Мобилизация производилась в лучших революционных традициях: дико, неорганизованно, но с обязательным соблюдением театральных эффектов чрезвычайности. Совершенно неожиданно, в четыре часа ночи, нас поднял секретарь партийной организации Карпенко и приказал построиться возле общежития, чтобы идти в железнодорожный клуб города Москвы. Почему? Зачем? Карпенко конфиденциально сообщил, что по его мнению это связано с событиями на КВЖД и нам, очевидно, придется ехать воевать. Мы безропотно побрели по глубокому снегу, дело было в начале марта, к трамваю номер двенадцать на остановку Соломенка. Пока трамвай тащил нас по Красной Пресне и мимо Бутырской тюрьмы, я лениво, спросонок, комментировал про себя, что комсомолу, членом которого я был, и партии, кандидатом которой состоял, уже нужно от меня нечто большее, чем рубли, которые безжалостно сдирали с сорокарублевой стипендии, которой едва хватало на пропитание. Но покорность и безгласность уже стали отличительным признаком советского человека, и мы молча ввалились в большой зал железнодорожного клуба, красивого мрачноватого здания, где возле поставленных квадратами столов шустрые москвички уже щупали и ставили в разные позы раздетых догола худых провинциальных парней, которым предстояло отдуваться за их хахалей. Кое-кто пытался возмутиться, но нам объяснили — эти девицы имеют право щупать нас за разные части тела, поскольку врачи. Какая-то крашеная блондинка обстукала меня и посовала рукой, где следует, объявив, что, мол, годен. Так нас разделили на годных и негодных. После чего нам, годным, еще раз посоветовали забыть навсегда рыбу — теперь мы военные.

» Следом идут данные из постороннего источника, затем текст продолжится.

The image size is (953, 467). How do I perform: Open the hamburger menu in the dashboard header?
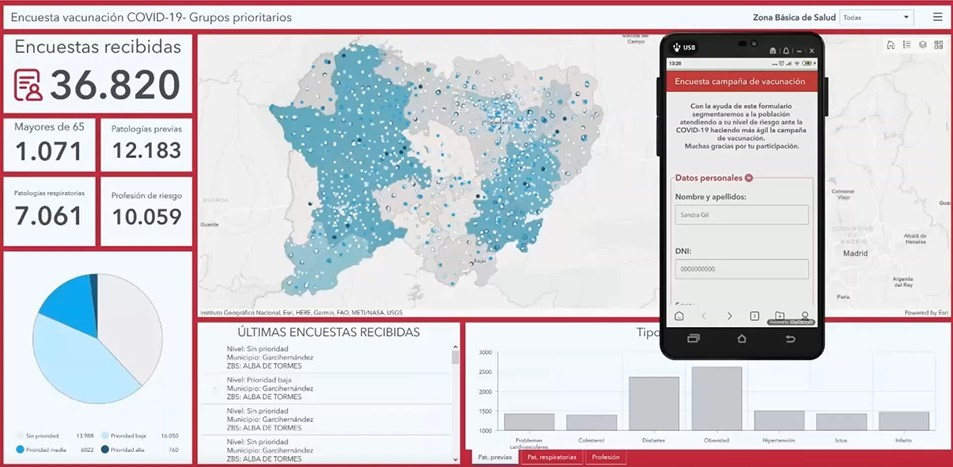[x=937, y=17]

И снова наступил ключевой момент в моей судьбе: реши я стать танкистом, наверняка сгорел бы где-нибудь в стальной коробке, кавалеристом — срезали бы немецкие пулеметы во время одной из безумных буденновско-тимошенковских атак. Но я в летчики пошел, при следующих обстоятельствах: нас покормили хорошим обедом, значительно поднявшим боевой дух и отвлекшим от мрачных мыслей. Дали приличный борщ, жареную курицу с рисом и компот. Будущие красные офицеры совсем обалдели от наличия в клубе буфета, в котором можно было совершенно бесплатно по выданному талону выпить стакан хорошего чая с бутербродом. Сталин и его бригада, руководствуясь самой верной в мире марксистско-ленинской теорией, не забывали, что их главная опора — это армия, и неплохо ее кормили в голодающей стране. К вечеру нас собрали в большом зале, объявив, что те, кто прошел по состоянию здоровья, считаются мобилизованными и, получив соответствующую повестку, могут идти в свои организации и учебные заведения для получения расчета или стипендии — жалованье за два месяца вперед. Но на следующий день нужно явиться на мандатную комиссию.